_Aim of the exercise_.
Retype the records below line for line, changing nothing.
____
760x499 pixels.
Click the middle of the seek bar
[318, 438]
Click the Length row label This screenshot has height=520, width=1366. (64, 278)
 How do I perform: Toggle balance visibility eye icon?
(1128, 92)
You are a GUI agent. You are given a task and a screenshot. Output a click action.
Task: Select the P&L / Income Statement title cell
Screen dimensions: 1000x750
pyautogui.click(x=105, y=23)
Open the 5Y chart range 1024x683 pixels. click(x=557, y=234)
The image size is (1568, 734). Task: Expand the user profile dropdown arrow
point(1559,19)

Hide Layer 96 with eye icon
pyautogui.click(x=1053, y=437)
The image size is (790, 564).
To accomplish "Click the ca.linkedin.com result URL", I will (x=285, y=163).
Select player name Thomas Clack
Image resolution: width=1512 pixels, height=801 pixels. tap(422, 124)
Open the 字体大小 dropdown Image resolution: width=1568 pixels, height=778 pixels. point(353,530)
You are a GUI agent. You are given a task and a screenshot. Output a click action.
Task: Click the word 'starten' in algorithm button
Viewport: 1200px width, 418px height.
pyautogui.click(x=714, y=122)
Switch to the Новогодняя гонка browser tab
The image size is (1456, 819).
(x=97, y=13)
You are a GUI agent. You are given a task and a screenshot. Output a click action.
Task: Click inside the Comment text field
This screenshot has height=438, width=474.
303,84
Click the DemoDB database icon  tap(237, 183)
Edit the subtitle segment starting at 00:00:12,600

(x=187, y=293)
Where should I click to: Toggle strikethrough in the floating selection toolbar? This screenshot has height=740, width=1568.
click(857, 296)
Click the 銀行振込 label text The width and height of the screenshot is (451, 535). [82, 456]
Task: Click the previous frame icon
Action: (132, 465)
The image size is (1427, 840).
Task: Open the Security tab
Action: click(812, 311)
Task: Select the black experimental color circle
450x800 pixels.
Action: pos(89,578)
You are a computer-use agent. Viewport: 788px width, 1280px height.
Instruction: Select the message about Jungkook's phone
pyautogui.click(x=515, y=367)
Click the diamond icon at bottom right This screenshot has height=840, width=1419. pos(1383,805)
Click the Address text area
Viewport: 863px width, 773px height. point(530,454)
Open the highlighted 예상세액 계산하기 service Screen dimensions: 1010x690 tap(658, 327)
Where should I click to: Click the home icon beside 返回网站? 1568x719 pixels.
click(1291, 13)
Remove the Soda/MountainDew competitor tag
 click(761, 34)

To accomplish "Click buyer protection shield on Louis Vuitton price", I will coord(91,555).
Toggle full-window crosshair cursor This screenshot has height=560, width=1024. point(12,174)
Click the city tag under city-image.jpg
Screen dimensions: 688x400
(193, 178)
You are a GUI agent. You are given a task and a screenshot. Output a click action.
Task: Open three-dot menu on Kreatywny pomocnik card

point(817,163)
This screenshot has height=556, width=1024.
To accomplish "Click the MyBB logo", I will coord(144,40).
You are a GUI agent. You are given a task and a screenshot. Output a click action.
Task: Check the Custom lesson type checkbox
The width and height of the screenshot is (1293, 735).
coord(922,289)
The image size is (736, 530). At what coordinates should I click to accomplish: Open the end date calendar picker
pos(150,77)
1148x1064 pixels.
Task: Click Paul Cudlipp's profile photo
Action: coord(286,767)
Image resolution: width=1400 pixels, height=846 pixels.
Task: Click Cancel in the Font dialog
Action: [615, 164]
____
_Response_.
760x499 pixels.
Click the middle of the seek bar
[318, 438]
Click the Length row label This screenshot has height=520, width=1366. (64, 278)
 How do I perform: Toggle balance visibility eye icon?
(1128, 92)
You are a GUI agent. You are given a task and a screenshot. Output a click action.
Task: Select the P&L / Income Statement title cell
Screen dimensions: 1000x750
pyautogui.click(x=105, y=23)
Open the 5Y chart range 1024x683 pixels. click(x=557, y=234)
The image size is (1568, 734). Task: Expand the user profile dropdown arrow
point(1559,19)

Hide Layer 96 with eye icon
pyautogui.click(x=1053, y=437)
The image size is (790, 564).
To accomplish "Click the ca.linkedin.com result URL", I will (x=285, y=163).
Select player name Thomas Clack
Image resolution: width=1512 pixels, height=801 pixels. tap(422, 124)
Open the 字体大小 dropdown Image resolution: width=1568 pixels, height=778 pixels. point(353,530)
You are a GUI agent. You are given a task and a screenshot. Output a click action.
Task: Click the word 'starten' in algorithm button
Viewport: 1200px width, 418px height.
pyautogui.click(x=714, y=122)
Switch to the Новогодняя гонка browser tab
The image size is (1456, 819).
(x=97, y=13)
You are a GUI agent. You are given a task and a screenshot. Output a click action.
Task: Click inside the Comment text field
This screenshot has height=438, width=474.
303,84
Click the DemoDB database icon  tap(237, 183)
Edit the subtitle segment starting at 00:00:12,600

(x=187, y=293)
Where should I click to: Toggle strikethrough in the floating selection toolbar? This screenshot has height=740, width=1568.
click(857, 296)
Click the 銀行振込 label text The width and height of the screenshot is (451, 535). [82, 456]
Task: Click the previous frame icon
Action: (132, 465)
The image size is (1427, 840).
Task: Open the Security tab
Action: click(812, 311)
Task: Select the black experimental color circle
450x800 pixels.
Action: pos(89,578)
You are a computer-use agent. Viewport: 788px width, 1280px height.
Instruction: Select the message about Jungkook's phone
pyautogui.click(x=515, y=367)
Click the diamond icon at bottom right This screenshot has height=840, width=1419. pos(1383,805)
Click the Address text area
Viewport: 863px width, 773px height. point(530,454)
Open the highlighted 예상세액 계산하기 service Screen dimensions: 1010x690 tap(658, 327)
Where should I click to: Click the home icon beside 返回网站? 1568x719 pixels.
click(1291, 13)
Remove the Soda/MountainDew competitor tag
 click(761, 34)

To accomplish "Click buyer protection shield on Louis Vuitton price", I will coord(91,555).
Toggle full-window crosshair cursor This screenshot has height=560, width=1024. point(12,174)
Click the city tag under city-image.jpg
Screen dimensions: 688x400
(193, 178)
You are a GUI agent. You are given a task and a screenshot. Output a click action.
Task: Open three-dot menu on Kreatywny pomocnik card

point(817,163)
This screenshot has height=556, width=1024.
To accomplish "Click the MyBB logo", I will coord(144,40).
You are a GUI agent. You are given a task and a screenshot. Output a click action.
Task: Check the Custom lesson type checkbox
The width and height of the screenshot is (1293, 735).
coord(922,289)
The image size is (736, 530). At what coordinates should I click to accomplish: Open the end date calendar picker
pos(150,77)
1148x1064 pixels.
Task: Click Paul Cudlipp's profile photo
Action: coord(286,767)
Image resolution: width=1400 pixels, height=846 pixels.
Task: Click Cancel in the Font dialog
Action: [615, 164]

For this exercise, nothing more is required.